Nice weather is an added cruelty of the global coronavirus pandemic.
Trees are blooming fluffy cherry blossoms, sunshine is beaming and a slip of warmth is filtering through the spring air. All signs it’s softball, baseball and track and field season.
But as Serena Cunningham and her mother walk the Washington Park Arboretum trails, the world as the Garfield senior shortstop and other teenage student-athletes like her knew has been put on pause.
To slow the spread of the virus, Gov. Jay Inslee last week announced the closure of the state’s K-12 schools through the remainder of the academic year. The order — which coincides with a “Stay home, Stay safe” mandate through May 4 — forced the Washington Interscholastic Activities Association to cancel all spring state championships.
“My heart definitely dropped when I found out,” Cunningham said.
The decision is a multifaceted hit to senior athletes. Not only does Cunningham not have the opportunity to help Garfield defend its Class 3A softball state championship, chances to get recruited to play college ball are also dwindling.
In addition to lost high-school spring seasons, camps and tournaments for all sports that attracted college coaches with scholarship offers are also being canceled across the U.S. making recruiting another aspect of sports jolted by the pandemic.
“The whole game’s changed,” said Jack Renkens, the founder and president of Recruiting Realities, which for more than two decades has helped families through the process. “You want to see the kid in-person and this shutdown makes it extremely difficult. What used to be a crapshoot is more of a crapshoot.”
Compounding the issue is the NCAA’s decision to allow spring-sport athletes an additional year of eligibility. Programs are permitted to carry more scholarship athletes to account for incoming freshmen, yet that won’t help those who waited to make their college choices.
“Division III and NAIA coaches are going to get higher-quality athletes now,” Renkens said. “Because these high-end kids that are scholarship players, they’re not going to have any place to go. Now they’re going to look at some of these other schools because they can get funded.”
For Cunningham, that meant Seattle U canceled her planned visit because its roster will likely be full. Central Washington is still evaluating whether she can walk-on and compete for a scholarship later, but playing time could be scarce if seniors return.
Brian Martinez, a Tahoma senior who placed second in the 800 meter race at the Class 4A state meet last year, is concerned whether any financing will still be available for him this year. He’s considering Washington State, Washington, Grand Canyon and Liberty.
“It’s confusing,” Martinez said. “For a while schools couldn’t recruit because of the coronavirus and some athletes are losing scholarship money because people are staying for the next year. But I’m handling it pretty well. I just planned for my senior season to be my biggest season to end high school. I had some big goals.”
Uploading clips of athletes in action to YouTube or Hudl for scouts to view is key. Or emailing them to coaches who have more time because the NCAA extended its dead period to June 1, eliminating all travel and campus visits.
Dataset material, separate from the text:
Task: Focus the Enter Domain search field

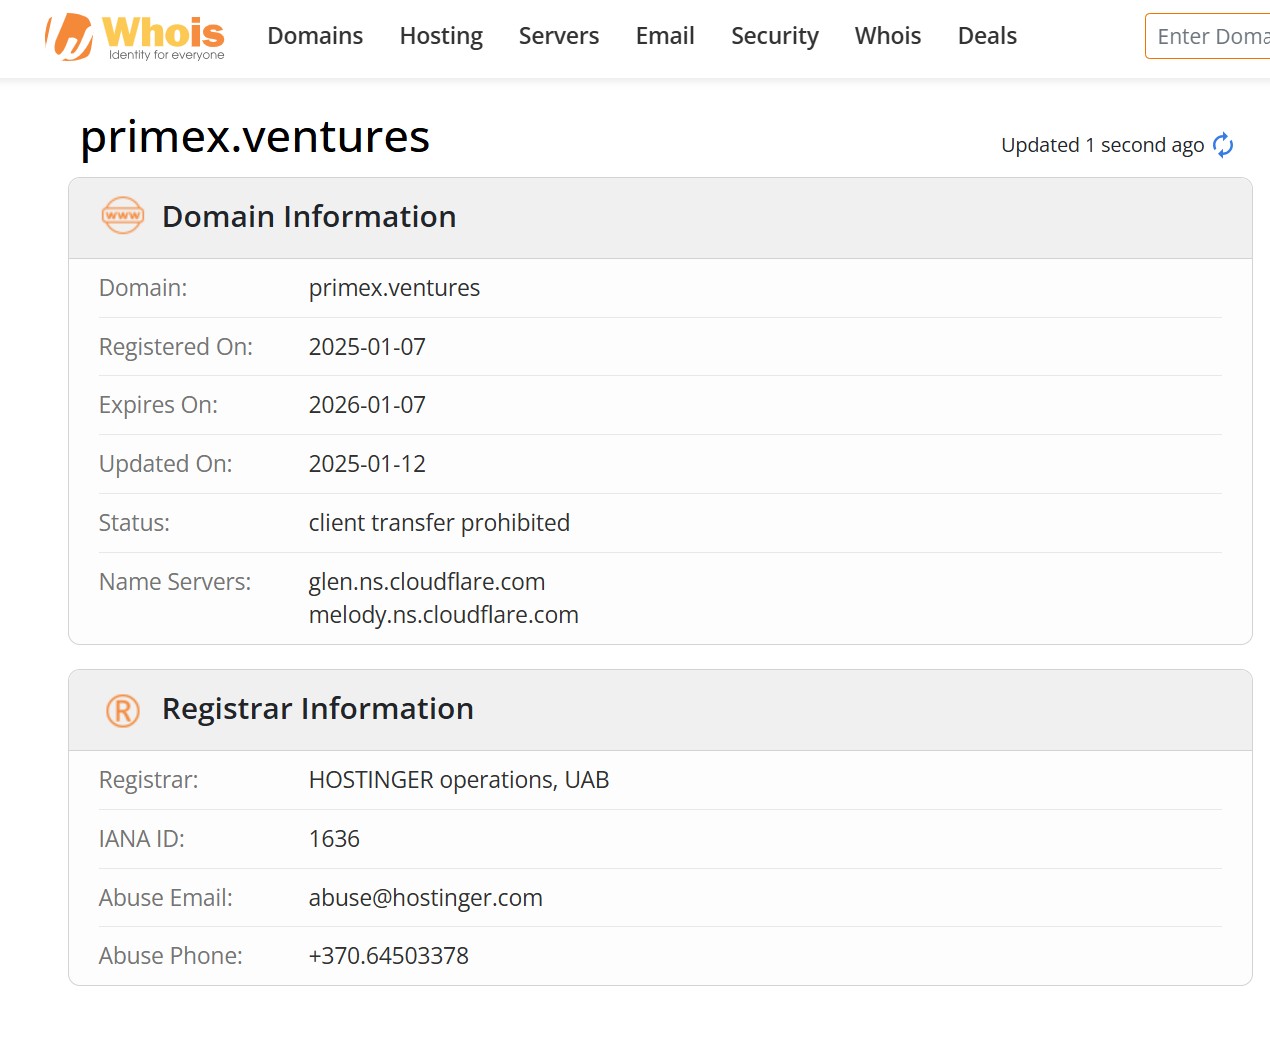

Some coaches have amped up their virtual recruiting by utilizing Zoom video conferencing to talk to prospects and having drones fly around campuses so athletes can see the facilities and surroundings. Still, many will make decisions having not physically seen a campus or even meeting their teammates and coaches in-person.
The Amateur Athletic Union (AAU), basketball tournaments run by Nike, Adidas and Under Armour and most 7-on-7 football camps are already canceled through April. But July is the most popular month for recruiting.
“I worry about conditioning. I worry about overuse — trying to get back too fast,” said Mike Neighbors, the former Washington head women’s basketball coach who is now at Arkansas. “I don’t want to push it. And we’re learning through this inadvertently that you can send us a video and we can watch it. We coaches may have to use our experience and our eyes a little bit more rather than just saying, ‘Oh, I’ve got to be live and in-person.’ That might be naive on our part.”
Athletes haven’t stopped training. Tracy Ford was forced to shutter his namesake gym in Bellevue but is still offering personal training tips and techniques virtually. He preaches to his high-school football athletes that it’s the work outside of practice and his facility that separates talent.
Now, unfortunately, that’s literal.
“This has given us more time to get on the horn to help some of these kids from a recruiting standpoint,” said Ford, who would be preparing multiple 7-on-7 teams to travel for tournaments and unofficial college visits. “But through this, you’re really going to see who’s dedicated and conducting themselves like a pro.”
Motivation can be hard to find for seniors whose seasons are lost and futures are uncertain.
Cunningham keep her skills sharp by hitting balls and playing catch with her younger sister. Walks through the Arboretum with her family are good distractions.
“I was excited to have coaches come to my games and watch me and be recruited a little bit,” Cunningham said. “I’m pretty sad about it. I wanted to end on a good note and now I can’t.”